== Work instructions ==
Look below for the line that contains "This screenshot has height=317, width=572.", then copy it and each following line to the end of the records, minus any pictures.

Stored records:
********
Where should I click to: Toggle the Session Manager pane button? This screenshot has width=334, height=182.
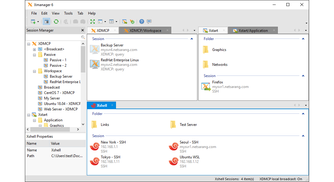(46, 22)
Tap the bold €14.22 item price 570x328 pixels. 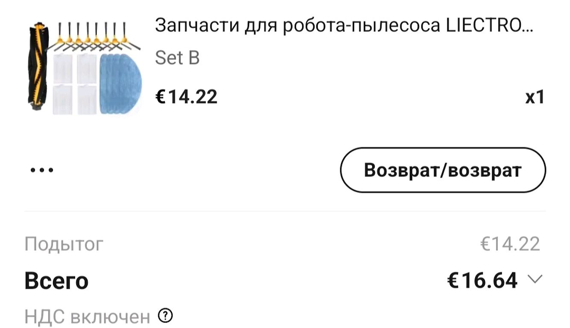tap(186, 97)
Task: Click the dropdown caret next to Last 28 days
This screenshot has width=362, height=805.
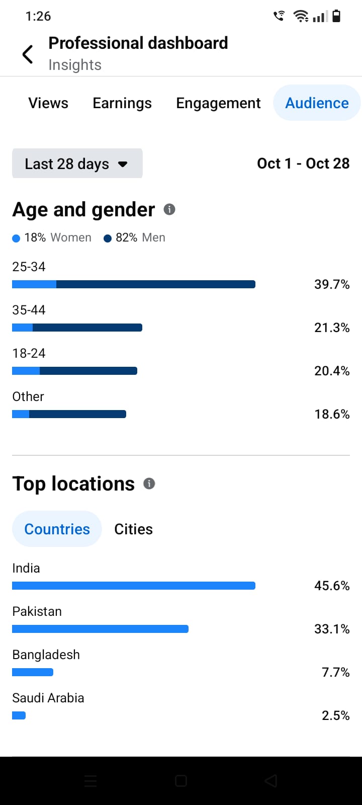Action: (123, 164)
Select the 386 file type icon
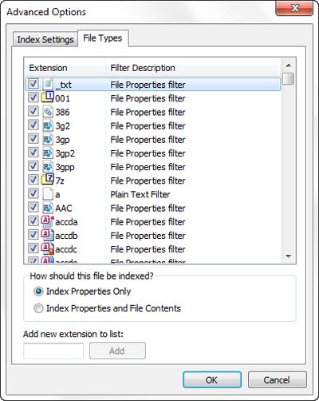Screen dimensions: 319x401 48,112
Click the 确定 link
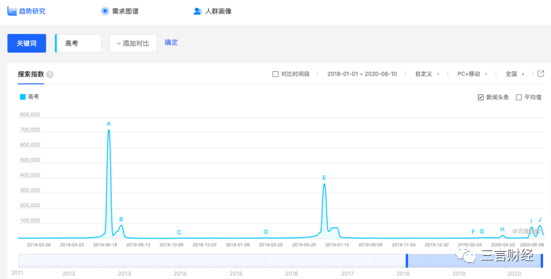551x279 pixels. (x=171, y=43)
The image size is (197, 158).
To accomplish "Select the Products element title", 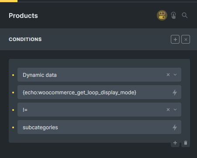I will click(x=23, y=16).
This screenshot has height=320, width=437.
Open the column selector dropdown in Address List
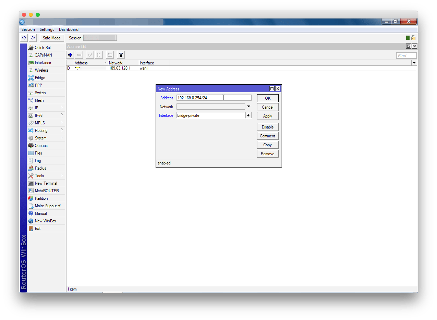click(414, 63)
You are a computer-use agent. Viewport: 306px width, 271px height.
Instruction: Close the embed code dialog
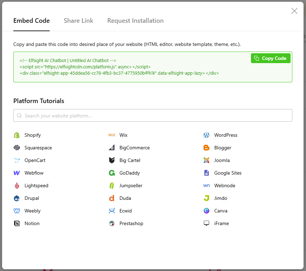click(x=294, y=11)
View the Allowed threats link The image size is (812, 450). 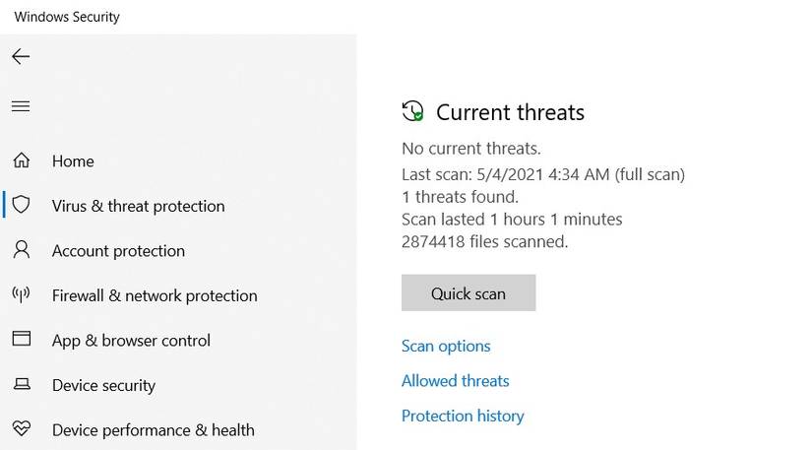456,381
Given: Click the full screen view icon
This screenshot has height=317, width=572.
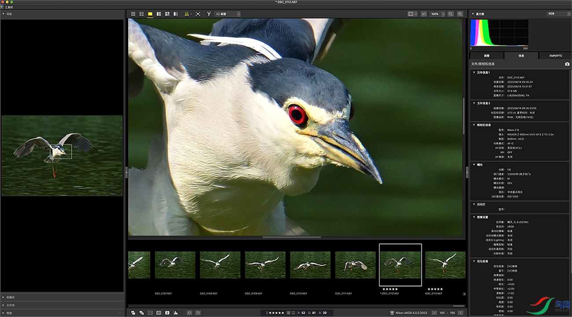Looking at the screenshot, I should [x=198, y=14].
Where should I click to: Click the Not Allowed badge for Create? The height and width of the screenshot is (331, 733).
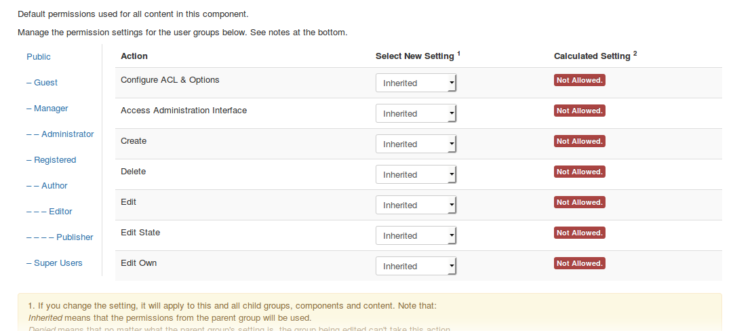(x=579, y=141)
********
== Output of the task ==
This screenshot has height=317, width=572.
Looking at the screenshot, I should [x=198, y=14].
Where should I click to: Click the Not Allowed badge for Create? The height and width of the screenshot is (331, 733).
(x=579, y=141)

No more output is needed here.